PROBLEM DETAILS | Skip the pictures. Transcribe exactly the lines from the line containing "1200x653 pixels." to the end of the listing.

** EXTRACTED DATA follows **

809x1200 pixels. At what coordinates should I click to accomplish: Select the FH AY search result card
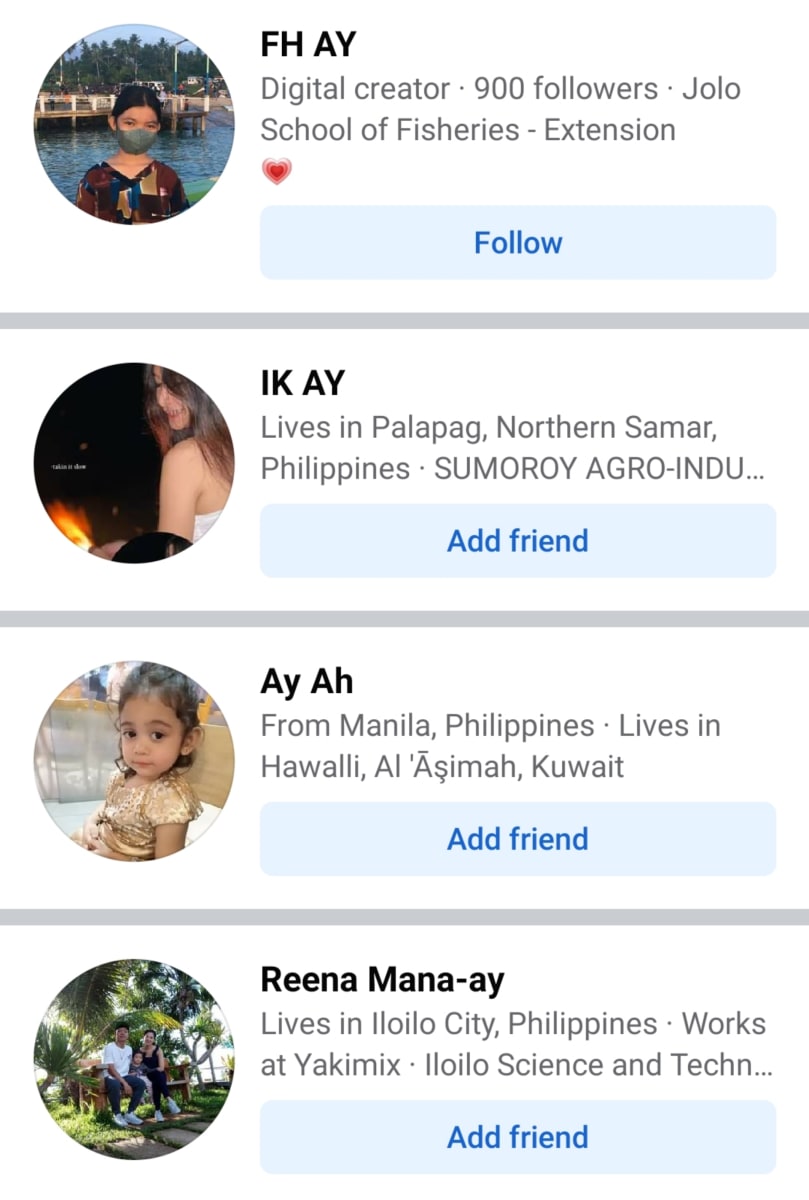404,155
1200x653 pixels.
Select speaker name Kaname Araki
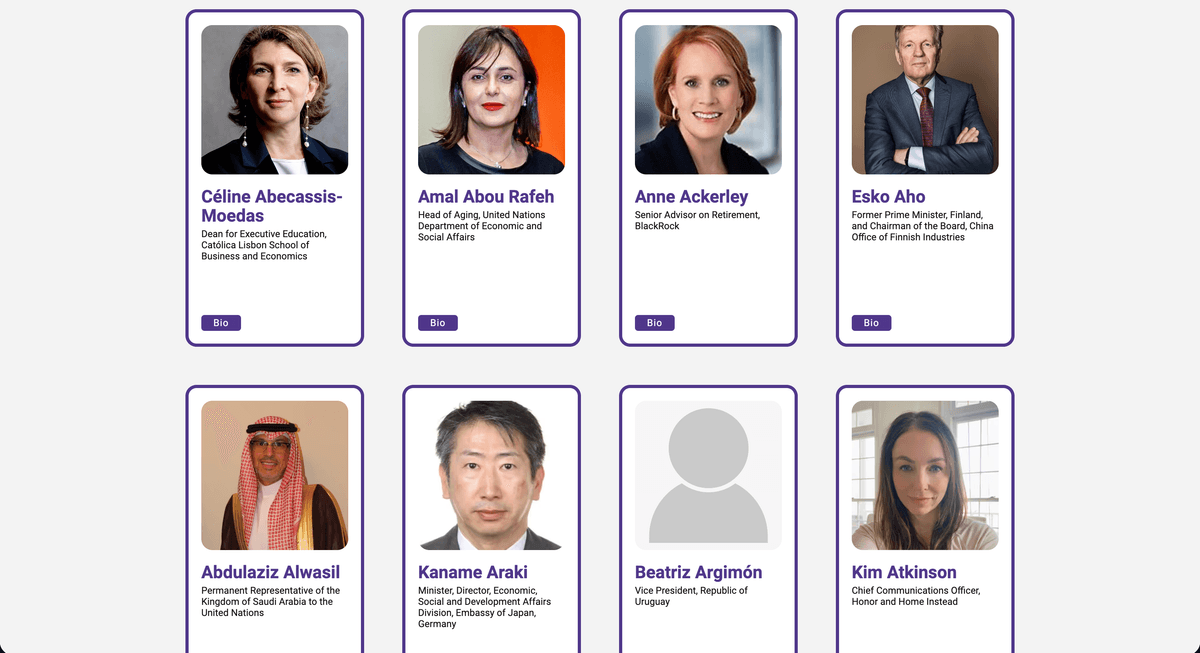470,572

** End of EXTRACTED DATA **

SOLUTION TO THIS TASK |
1200x653 pixels.
Select speaker name Kaname Araki
470,572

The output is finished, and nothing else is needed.